I2C based soil moisture sensor. A continuation of the [Chirp - plant watering alarm](https://github.com/Miceuz/PlantWateringAlarm) project. There is also an [RS485](https://github.com/Miceuz/rs485-moist-sensor) and an [analog](https://github.com/Miceuz/soil-moisture-sensor-analog) version available.



[![](https://d2ss6ovg47m0r5.cloudfront.net/badges/tindie-smalls.png)](https://www.tindie.com/products/2330/)



## I2C protocol

Available registers for reading and writing.



  Name | Register | R/W | Data length 

-------|----------|-----|-------------

GET_CAPACITANCE   | 0x00 | (r) | 2

SET_ADDRESS       | 0x01 | (w) | 1

GET_ADDRESS       | 0x02 | (r) | 1

MEASURE_LIGHT     | 0x03 | (w) | 0

GET_LIGHT         | 0x04 | (r) | 2

GET_TEMPERATURE   | 0x05 | (r) | 2

RESET             | 0x06 | (w) | 0

GET_VERSION       | 0x07 | (r) | 1

SLEEP             | 0x08 | (w) | 0

GET_BUSY          | 0x09 | (r) | 1



GET_BUSY returns 1 if any measurement is in progress, 0 otherwise.



## How to interpret the readings



16bit values are returned most significant byte first.



Both light and moisture sensors give relative values. Meaning, more moisture will give you higher reading, more light, lower reading. They are not calibrated to any particular si units - this is up to you.

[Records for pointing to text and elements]
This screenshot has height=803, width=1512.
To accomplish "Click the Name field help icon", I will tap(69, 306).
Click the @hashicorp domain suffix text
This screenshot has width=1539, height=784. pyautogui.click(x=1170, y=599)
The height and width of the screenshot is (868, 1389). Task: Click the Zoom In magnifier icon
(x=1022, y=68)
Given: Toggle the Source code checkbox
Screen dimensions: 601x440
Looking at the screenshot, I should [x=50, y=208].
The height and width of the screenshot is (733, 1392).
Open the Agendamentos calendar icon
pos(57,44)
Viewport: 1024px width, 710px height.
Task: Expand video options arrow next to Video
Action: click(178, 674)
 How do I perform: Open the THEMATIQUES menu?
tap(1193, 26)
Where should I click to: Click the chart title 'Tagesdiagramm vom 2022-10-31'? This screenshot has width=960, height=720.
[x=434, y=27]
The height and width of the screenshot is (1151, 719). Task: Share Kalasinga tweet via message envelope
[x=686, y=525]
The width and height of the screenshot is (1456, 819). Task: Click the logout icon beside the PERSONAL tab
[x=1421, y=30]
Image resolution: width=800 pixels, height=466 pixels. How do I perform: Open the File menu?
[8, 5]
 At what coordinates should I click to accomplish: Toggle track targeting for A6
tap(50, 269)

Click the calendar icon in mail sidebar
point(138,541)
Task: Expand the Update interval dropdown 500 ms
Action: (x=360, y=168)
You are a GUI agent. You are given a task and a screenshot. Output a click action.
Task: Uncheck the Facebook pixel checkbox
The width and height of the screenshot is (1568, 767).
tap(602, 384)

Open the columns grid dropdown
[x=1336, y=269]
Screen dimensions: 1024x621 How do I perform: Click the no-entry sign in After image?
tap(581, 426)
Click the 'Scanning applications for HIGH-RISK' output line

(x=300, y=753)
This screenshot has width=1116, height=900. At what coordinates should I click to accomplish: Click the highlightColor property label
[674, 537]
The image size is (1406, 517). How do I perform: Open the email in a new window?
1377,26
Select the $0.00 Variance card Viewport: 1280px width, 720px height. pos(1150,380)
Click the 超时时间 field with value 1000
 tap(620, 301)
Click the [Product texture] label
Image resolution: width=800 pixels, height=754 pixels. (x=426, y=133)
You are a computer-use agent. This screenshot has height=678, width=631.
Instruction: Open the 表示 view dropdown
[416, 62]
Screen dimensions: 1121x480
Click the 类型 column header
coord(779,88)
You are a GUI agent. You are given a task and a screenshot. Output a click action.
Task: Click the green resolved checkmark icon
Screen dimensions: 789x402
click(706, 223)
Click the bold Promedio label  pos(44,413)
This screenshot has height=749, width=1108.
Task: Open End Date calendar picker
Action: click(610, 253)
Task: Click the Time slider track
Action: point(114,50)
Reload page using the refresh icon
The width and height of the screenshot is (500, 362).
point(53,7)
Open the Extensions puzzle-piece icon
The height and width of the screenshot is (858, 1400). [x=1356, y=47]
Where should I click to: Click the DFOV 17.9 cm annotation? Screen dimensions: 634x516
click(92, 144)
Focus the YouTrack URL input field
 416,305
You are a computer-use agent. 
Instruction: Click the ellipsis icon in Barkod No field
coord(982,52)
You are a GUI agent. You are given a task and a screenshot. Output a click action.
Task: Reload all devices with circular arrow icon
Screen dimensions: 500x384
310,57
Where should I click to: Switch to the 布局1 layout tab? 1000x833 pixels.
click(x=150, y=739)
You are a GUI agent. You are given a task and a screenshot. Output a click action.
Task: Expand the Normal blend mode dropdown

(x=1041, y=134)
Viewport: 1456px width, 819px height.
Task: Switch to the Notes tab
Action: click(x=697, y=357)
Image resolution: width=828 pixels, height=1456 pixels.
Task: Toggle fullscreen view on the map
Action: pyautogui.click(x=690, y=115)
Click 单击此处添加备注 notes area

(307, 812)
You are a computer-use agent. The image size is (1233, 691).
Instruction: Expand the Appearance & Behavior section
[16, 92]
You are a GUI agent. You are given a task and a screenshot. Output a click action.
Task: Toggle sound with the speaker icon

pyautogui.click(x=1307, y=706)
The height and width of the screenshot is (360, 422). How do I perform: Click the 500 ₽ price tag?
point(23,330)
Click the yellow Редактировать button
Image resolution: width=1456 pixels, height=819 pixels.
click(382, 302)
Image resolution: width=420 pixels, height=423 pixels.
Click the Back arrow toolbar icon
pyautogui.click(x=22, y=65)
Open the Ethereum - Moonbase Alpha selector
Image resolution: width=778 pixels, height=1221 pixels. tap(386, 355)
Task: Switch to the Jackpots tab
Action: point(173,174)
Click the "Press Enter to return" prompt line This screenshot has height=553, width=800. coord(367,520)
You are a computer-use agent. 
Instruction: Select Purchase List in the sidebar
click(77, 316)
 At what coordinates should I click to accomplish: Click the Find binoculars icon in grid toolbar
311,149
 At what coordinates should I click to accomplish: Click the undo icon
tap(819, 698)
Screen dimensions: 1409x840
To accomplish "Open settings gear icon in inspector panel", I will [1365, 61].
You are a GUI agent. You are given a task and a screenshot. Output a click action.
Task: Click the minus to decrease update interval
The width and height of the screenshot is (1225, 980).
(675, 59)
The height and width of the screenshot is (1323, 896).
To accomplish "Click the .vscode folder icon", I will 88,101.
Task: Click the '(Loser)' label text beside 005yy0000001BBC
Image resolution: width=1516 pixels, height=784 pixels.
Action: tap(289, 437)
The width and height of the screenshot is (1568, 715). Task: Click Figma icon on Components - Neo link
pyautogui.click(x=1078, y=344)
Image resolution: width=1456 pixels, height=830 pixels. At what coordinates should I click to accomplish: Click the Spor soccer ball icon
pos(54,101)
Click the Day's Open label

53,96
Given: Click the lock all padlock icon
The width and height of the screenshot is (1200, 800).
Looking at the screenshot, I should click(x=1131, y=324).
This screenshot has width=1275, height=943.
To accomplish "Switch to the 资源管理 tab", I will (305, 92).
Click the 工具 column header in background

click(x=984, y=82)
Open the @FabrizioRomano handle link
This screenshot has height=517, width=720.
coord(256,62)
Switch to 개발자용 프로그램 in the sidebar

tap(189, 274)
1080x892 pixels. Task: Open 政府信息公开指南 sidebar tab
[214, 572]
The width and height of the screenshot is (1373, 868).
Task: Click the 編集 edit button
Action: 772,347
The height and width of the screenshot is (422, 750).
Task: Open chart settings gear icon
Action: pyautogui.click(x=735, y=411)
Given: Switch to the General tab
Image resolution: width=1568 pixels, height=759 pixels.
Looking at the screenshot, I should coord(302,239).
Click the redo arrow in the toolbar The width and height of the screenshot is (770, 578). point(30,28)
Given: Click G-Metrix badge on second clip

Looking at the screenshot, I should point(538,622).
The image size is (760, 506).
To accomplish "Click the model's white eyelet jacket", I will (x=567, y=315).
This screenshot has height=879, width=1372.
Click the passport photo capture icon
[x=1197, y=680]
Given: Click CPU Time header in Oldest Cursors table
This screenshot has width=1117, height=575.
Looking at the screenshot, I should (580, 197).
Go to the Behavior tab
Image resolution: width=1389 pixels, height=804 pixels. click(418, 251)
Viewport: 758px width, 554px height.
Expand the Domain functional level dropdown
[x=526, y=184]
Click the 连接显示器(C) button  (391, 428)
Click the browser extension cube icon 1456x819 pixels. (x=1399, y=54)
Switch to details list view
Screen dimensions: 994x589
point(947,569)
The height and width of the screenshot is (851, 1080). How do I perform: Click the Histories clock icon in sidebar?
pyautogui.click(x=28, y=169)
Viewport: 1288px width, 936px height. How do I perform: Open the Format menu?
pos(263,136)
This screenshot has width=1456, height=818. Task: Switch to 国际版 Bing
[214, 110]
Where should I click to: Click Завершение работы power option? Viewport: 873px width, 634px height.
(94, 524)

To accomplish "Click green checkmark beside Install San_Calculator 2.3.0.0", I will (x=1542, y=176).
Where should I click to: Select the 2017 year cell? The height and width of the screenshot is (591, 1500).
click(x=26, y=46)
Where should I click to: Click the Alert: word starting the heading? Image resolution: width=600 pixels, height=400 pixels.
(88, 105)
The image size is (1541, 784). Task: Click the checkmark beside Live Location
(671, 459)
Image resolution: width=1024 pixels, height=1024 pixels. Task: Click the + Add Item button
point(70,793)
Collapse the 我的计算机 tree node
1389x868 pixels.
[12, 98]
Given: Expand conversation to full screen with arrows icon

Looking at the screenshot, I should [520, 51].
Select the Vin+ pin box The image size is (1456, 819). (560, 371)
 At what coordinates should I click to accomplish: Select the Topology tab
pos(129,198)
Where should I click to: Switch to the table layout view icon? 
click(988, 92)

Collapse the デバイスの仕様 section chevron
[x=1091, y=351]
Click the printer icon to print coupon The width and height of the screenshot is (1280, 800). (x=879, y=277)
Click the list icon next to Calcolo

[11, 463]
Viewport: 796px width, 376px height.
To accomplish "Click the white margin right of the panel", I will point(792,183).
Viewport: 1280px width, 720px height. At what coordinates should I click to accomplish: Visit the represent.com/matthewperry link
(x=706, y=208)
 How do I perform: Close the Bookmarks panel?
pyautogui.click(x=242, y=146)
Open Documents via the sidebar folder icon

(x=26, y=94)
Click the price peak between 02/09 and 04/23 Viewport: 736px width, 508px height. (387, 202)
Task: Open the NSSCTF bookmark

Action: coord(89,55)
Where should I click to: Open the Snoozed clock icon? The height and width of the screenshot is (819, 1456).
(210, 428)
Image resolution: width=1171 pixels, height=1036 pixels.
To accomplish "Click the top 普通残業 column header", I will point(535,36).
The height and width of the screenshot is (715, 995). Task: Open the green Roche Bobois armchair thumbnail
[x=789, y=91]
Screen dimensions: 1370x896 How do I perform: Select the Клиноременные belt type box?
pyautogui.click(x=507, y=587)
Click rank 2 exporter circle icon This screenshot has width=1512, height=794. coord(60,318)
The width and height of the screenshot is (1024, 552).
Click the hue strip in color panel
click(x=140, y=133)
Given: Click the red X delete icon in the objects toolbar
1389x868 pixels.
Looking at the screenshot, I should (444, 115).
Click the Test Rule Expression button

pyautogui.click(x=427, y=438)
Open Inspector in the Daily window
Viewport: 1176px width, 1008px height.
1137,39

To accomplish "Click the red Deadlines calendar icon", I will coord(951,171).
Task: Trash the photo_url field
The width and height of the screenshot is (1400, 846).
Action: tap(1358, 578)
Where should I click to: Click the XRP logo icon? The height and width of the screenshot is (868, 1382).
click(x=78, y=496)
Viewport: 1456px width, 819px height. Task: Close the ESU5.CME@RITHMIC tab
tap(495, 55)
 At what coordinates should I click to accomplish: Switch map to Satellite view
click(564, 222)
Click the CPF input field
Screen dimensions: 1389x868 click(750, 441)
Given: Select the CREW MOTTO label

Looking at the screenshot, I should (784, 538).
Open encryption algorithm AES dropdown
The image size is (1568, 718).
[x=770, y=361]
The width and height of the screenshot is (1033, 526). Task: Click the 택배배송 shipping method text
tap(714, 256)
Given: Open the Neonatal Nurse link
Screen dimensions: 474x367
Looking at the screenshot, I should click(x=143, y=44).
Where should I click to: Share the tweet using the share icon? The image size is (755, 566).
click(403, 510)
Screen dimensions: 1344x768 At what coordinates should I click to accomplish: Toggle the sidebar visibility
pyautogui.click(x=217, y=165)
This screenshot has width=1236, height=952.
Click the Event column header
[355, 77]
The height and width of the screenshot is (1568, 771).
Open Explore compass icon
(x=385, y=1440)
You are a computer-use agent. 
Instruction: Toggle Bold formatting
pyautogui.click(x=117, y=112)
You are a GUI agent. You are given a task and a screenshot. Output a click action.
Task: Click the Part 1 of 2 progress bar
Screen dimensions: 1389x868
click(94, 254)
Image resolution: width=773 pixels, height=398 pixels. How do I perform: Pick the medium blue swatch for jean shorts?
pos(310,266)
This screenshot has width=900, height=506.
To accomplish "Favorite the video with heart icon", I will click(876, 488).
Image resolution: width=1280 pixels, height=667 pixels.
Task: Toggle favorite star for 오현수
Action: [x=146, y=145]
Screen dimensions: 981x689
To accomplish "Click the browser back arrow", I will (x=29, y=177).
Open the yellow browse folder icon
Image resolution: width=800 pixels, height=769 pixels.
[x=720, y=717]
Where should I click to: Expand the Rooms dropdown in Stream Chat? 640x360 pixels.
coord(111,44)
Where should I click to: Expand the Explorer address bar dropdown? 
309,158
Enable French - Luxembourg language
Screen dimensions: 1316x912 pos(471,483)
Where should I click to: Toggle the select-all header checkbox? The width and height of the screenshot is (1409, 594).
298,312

* [CHALLENGES]
1 > For each statement below, say whether it agrees with the soil moisture sensor text, and answer yes or no with the deciding words of the text quoted exactly.
(a) 16-bit values are returned least significant byte first.
(b) More light gives a lower reading.
(c) The sensors are calibrated to SI units.
2 > Answer these questions from the soil moisture sensor text.
(a) What does GET_BUSY return when no measurement is in progress?
(b) Besides the I2C sensor, which two other versions are available?
(c) Which register is listed for GET_TEMPERATURE?
3 > Return the passage of the soil moisture sensor text from "16bit values are" up to and including "is up to you.", word for word.

* [RESULTS OF THE TASKS]
1 >
(a) No: "16bit values are returned most significant byte first."
(b) Yes: "more light, lower reading"
(c) No: "They are not calibrated to any particular si units"

2 >
(a) 0
(b) An RS485 version and an analog version
(c) 0x05

3 >
16bit values are returned most significant byte first.



Both light and moisture sensors give relative values. Meaning, more moisture will give you higher reading, more light, lower reading. They are not calibrated to any particular si units - this is up to you.